Symptom status, extent of medical therapy, risk level as assessed by noninvasive testing and coronary anatomy all play a critical role in decision making. The appropriate use criteria scenarios were developed to mimic patient presentations encountered in everyday practice and to address the rational use of coronary revascularization in the delivery of high-quality care. Appropriate revascularization procedures can improve patients’ clinical outcomes, whereas inappropriate revascularization exposes patients to unwarranted risk and increases costs to the health care system.
Peter K. Smith, M.D., Professor and Chief of Cardiothoracic Surgery at Duke University and co-author of the new criteria, said, “The new ratings that have changed PCI from inappropriate to uncertain for low burden left main disease, and from uncertain to appropriate for low burden three-vessel disease should result in careful selection of high-risk surgery patients for PCI. Surgeons and cardiologists will now work together to maximize the benefit and minimize the risk for these patients who are at high risk for premature mortality.”

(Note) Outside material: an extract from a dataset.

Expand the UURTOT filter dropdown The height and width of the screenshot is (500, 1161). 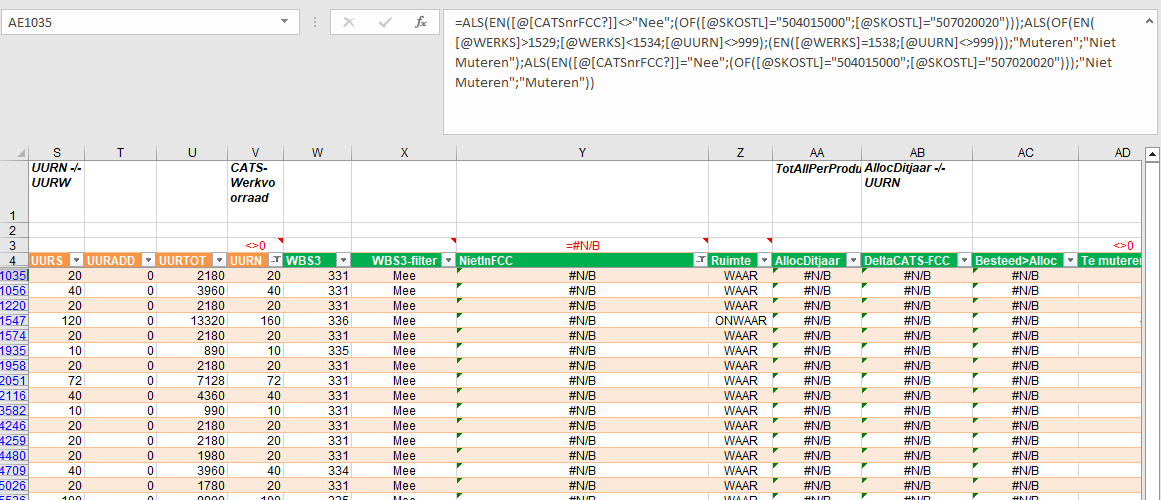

The updated criteria reaffirm that coronary artery bypass is appropriate for patient scenarios with coronary artery disease involving two vessels to include the proximal LAD and all variations of three-vessel and left main coronary artery disease. PCI is appropriate in patients with coronary artery disease in all three heart arteries only if the severity of coronary artery disease burden is low. It is uncertain whether PCI is appropriate in patients with three-vessel coronary artery disease and an intermediate to high disease burden. The appropriateness of PCI is also deemed uncertain in patients with blockages in the left main coronary artery, alone or with blockages in other arteries and low coronary artery disease burden. However, PCI is considered inappropriate in patients with blockages in the left main coronary artery with intermediate to high disease burden, according to the new criteria.
“A rating of uncertain does not mean that it’s not reasonable or should not be done,” Dr. Patel said. “These are areas where we don’t have definitive evidence and think more research is needed. Remember, the majority of medicine may be considered uncertain by this evidence standard for improvement in health status or longevity. That’s where physicians apply their clinical experience and knowledge to patient care and patients express their wishes.”
Dr. Patel said the new appropriate use criteria will stimulate discussion regarding appropriate use of revascularization: “We hope physicians, surgeons, caregivers, and patients have a conversation in each individual case about the best way to improve patient outcomes.”